İkinci ihtimal özellikle aralarında yakın bir ilişki bulunan Suudi Arabistan Veliaht Prensi Muhammed bin Selman ile Rusya Federasyonu Devlet Başkanı Vladimir Putin’in ikili diplomasi yürüterek sorunu aşmaya çalışmasını içermektedir. Burada, tarafların birbirlerine önerebilecekleri stratejinin üzerinde anlaşılabilir olması yine bütçe dengeleri arasındaki farklılıklar sebebiyle kritik görünmektedir. 30 dolar petrol fiyatına ülke ekonomisinin çok uzun süre dayanabileceğini açıklayan Rus yetkililer, Suudi Arabistan’a gözdağı vermektedirler. Ancak, uzun dönemde Moskova yönetiminin özellikle içeride kamu harcamalarını ve vergileri artırmak durumunda kalacağı göz önünde bulundurulduğunda, Rus ekonomisinin de zor durumda kalacağı düşünülebilir.

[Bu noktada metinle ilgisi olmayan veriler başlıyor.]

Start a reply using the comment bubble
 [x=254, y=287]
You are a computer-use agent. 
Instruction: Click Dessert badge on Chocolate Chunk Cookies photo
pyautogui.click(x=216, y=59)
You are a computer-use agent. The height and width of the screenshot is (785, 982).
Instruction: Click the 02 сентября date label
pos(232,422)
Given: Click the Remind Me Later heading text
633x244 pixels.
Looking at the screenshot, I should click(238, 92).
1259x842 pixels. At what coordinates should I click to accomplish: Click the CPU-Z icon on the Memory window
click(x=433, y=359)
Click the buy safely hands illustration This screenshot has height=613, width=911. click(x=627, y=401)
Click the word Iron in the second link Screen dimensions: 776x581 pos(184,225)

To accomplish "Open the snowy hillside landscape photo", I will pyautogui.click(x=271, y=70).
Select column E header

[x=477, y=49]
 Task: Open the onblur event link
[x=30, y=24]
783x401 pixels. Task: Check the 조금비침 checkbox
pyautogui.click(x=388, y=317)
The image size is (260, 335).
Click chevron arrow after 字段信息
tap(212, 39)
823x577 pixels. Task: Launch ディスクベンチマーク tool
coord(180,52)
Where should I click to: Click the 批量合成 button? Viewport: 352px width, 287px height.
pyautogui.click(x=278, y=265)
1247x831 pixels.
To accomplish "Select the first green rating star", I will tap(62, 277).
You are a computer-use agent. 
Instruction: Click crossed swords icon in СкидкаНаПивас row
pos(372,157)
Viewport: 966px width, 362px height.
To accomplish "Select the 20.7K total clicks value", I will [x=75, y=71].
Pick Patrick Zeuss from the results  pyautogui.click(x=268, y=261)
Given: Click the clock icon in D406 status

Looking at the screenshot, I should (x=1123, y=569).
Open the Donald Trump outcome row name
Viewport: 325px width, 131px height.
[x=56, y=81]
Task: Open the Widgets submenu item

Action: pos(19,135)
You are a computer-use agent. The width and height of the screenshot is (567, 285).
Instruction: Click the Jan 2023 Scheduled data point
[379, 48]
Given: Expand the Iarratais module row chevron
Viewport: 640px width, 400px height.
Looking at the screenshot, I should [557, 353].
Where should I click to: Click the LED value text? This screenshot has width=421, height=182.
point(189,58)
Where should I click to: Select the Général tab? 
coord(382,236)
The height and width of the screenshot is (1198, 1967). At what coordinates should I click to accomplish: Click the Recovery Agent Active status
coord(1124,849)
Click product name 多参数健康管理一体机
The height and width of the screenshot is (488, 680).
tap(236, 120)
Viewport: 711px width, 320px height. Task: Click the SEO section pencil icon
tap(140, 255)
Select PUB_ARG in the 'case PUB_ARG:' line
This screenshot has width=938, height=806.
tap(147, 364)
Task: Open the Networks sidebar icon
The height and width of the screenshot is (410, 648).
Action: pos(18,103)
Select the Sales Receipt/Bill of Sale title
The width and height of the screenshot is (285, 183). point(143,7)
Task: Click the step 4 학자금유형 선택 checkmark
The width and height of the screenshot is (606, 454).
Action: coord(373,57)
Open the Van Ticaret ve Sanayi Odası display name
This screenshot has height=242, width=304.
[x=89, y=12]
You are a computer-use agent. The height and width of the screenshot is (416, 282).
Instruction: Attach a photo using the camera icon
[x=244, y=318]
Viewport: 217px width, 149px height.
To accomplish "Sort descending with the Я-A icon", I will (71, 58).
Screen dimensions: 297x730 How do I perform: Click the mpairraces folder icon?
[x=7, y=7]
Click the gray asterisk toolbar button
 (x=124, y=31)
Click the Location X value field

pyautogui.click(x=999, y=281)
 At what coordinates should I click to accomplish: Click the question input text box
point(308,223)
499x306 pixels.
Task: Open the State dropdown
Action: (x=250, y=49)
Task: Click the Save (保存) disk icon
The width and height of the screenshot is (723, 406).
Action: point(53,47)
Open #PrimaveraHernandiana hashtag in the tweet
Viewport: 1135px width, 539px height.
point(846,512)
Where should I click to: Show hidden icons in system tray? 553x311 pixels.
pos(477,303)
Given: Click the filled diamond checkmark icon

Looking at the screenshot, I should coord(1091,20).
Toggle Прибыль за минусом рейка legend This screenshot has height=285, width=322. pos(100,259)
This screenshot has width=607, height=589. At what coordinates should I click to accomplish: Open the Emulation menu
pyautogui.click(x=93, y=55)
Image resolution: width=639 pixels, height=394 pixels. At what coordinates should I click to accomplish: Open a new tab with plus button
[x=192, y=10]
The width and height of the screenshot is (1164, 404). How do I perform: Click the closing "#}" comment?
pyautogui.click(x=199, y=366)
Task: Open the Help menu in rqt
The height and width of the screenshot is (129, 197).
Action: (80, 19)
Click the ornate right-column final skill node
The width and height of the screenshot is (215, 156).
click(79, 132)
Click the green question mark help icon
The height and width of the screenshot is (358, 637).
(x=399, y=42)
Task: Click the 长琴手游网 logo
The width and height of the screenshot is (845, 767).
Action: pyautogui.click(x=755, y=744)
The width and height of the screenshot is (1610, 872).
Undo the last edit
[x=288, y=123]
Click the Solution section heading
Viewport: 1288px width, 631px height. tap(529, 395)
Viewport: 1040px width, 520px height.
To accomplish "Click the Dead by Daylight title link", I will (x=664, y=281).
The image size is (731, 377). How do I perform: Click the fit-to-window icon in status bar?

Üçüncü ve sonuncu ihtimal ise Suudi Arabistan’ın çatışma bölgelerindeki varlığı sebebiyle yaşadığı jeopolitik sıkışmışlık ile küresel tehdit haline dönüşen koronavirüs salgınının petrol piyasaları üzerinde neden olduğu belirsizliğin devam etmesidir. Suudi Arabistan açısından olumsuz sonuçları mukayese edildiğinde yıkıcı etkisi en büyük ihtimal sonuncusudur. Zira, petrol fiyatlarının 25 dolar seviyesine kadar inmesi, bütçede yaşanan krizler ve küresel bir salgın ile yerel mücadelenin zorluğu Suudi Arabistan’ı hiç olmadığı kadar müşkül bir duruma düşürebilir. Ekonomik anlamda emsalsiz sıkıntıların yaşanması, Suudi Arabistan siyasi iradesini de hem iç politikada hem dış politikada zor duruma düşürebilecektir.